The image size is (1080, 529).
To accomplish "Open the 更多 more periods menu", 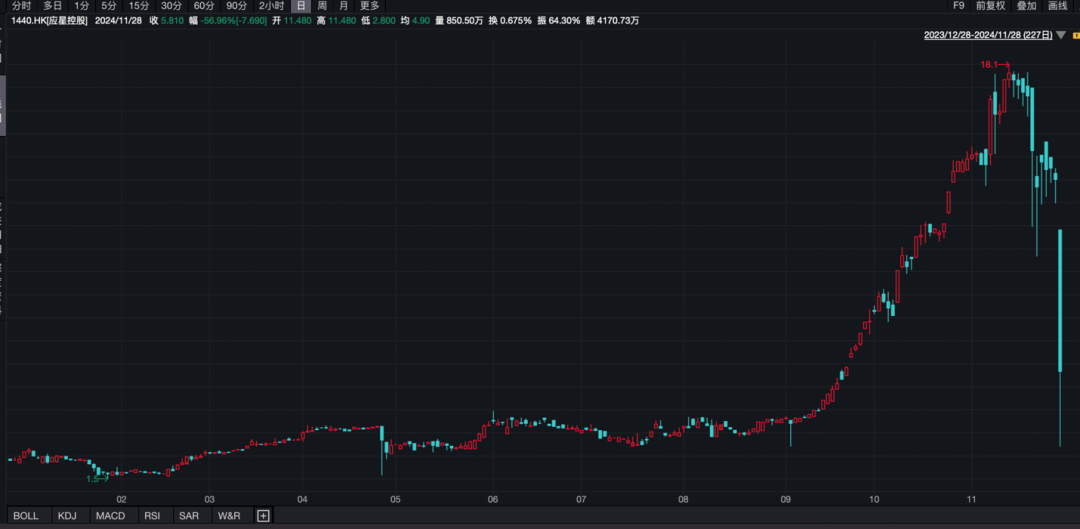I will [370, 6].
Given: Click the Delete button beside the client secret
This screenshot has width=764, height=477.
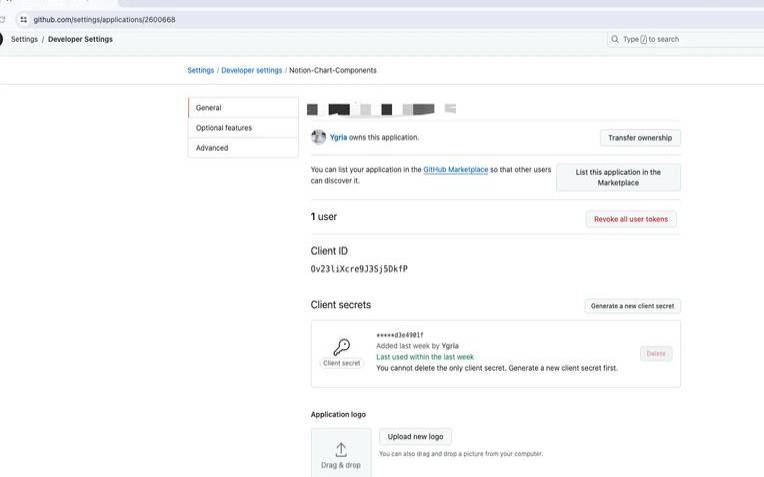Looking at the screenshot, I should click(x=656, y=353).
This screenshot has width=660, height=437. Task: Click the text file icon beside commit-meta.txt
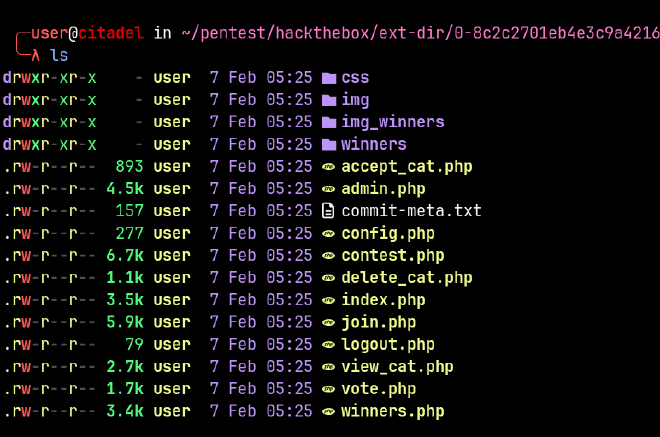tap(328, 211)
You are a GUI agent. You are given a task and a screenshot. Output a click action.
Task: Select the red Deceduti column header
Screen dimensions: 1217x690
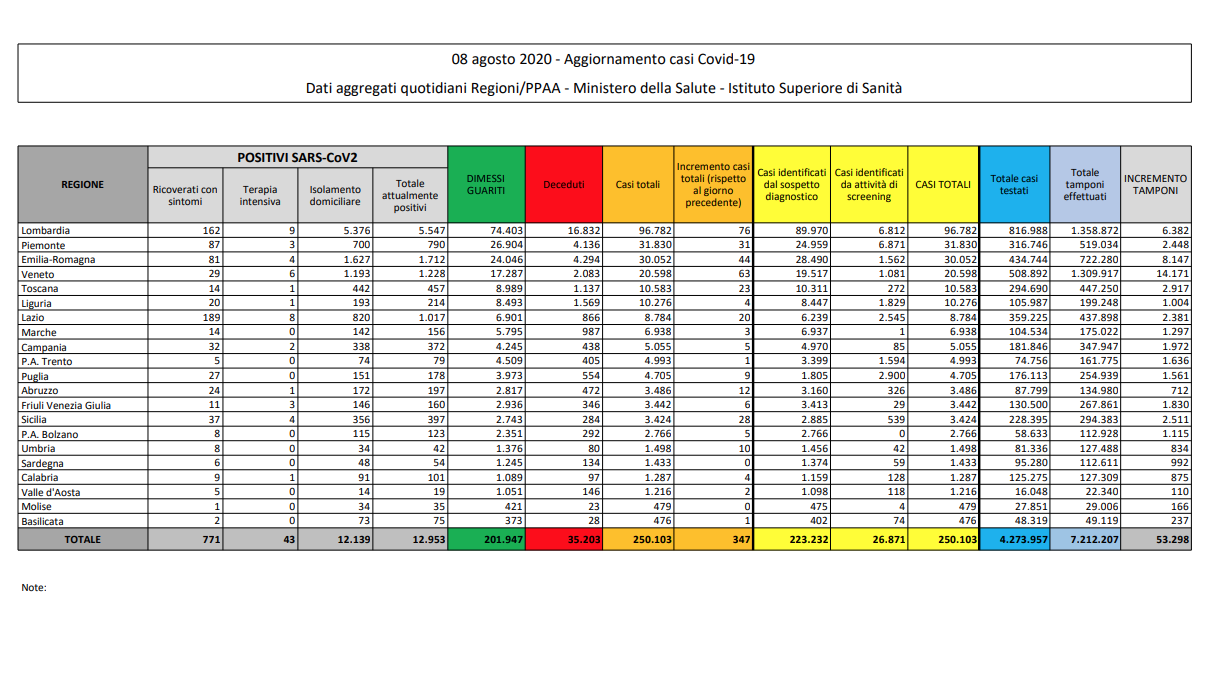(x=564, y=185)
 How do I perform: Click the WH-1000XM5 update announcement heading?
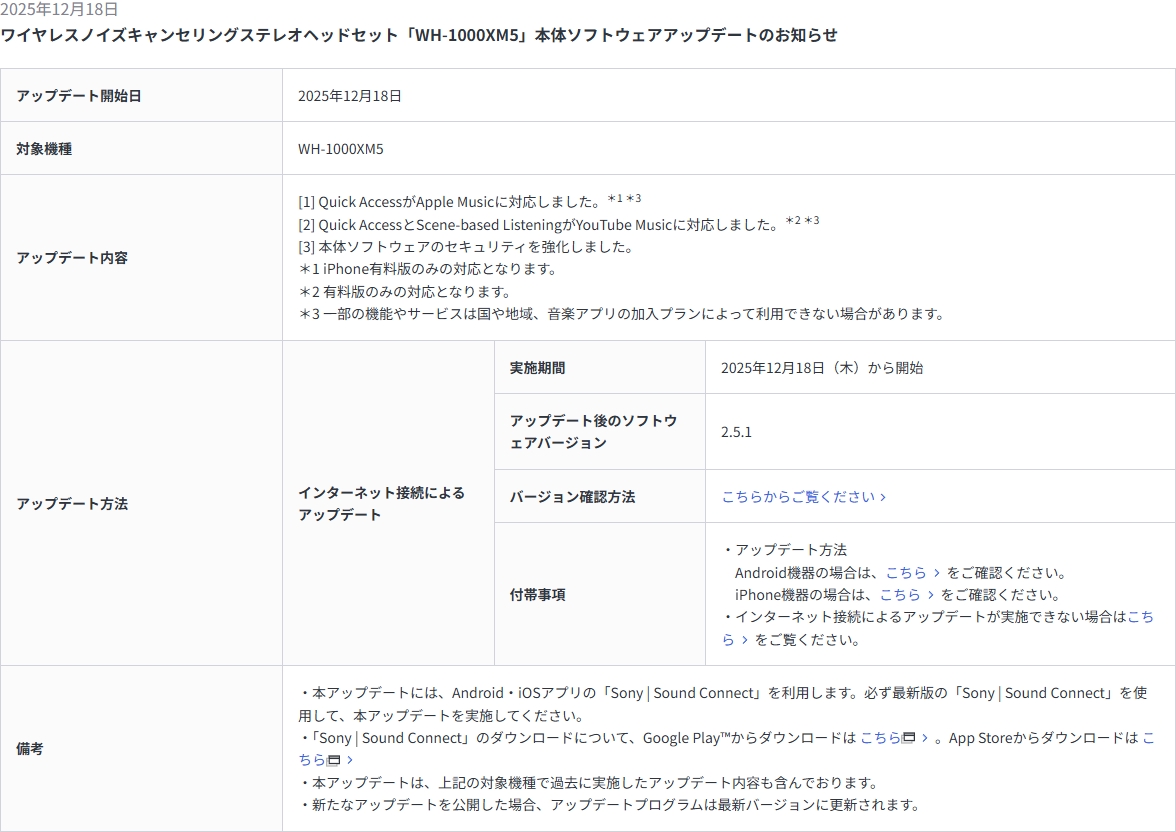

• • •

### EXERCISE REQUIREMENTS
With the pictures omitted, copy exactly the lines from the line that contains "You are a GUI" through the end of the material.

### EXERCISE ANSWER
You are a GUI agent. You are given a task and a screenshot. Output a click action.
Task: Select the red Deceduti column header
Screen dimensions: 1217x690
(x=564, y=185)
 How do I perform: Click the WH-1000XM5 update announcement heading?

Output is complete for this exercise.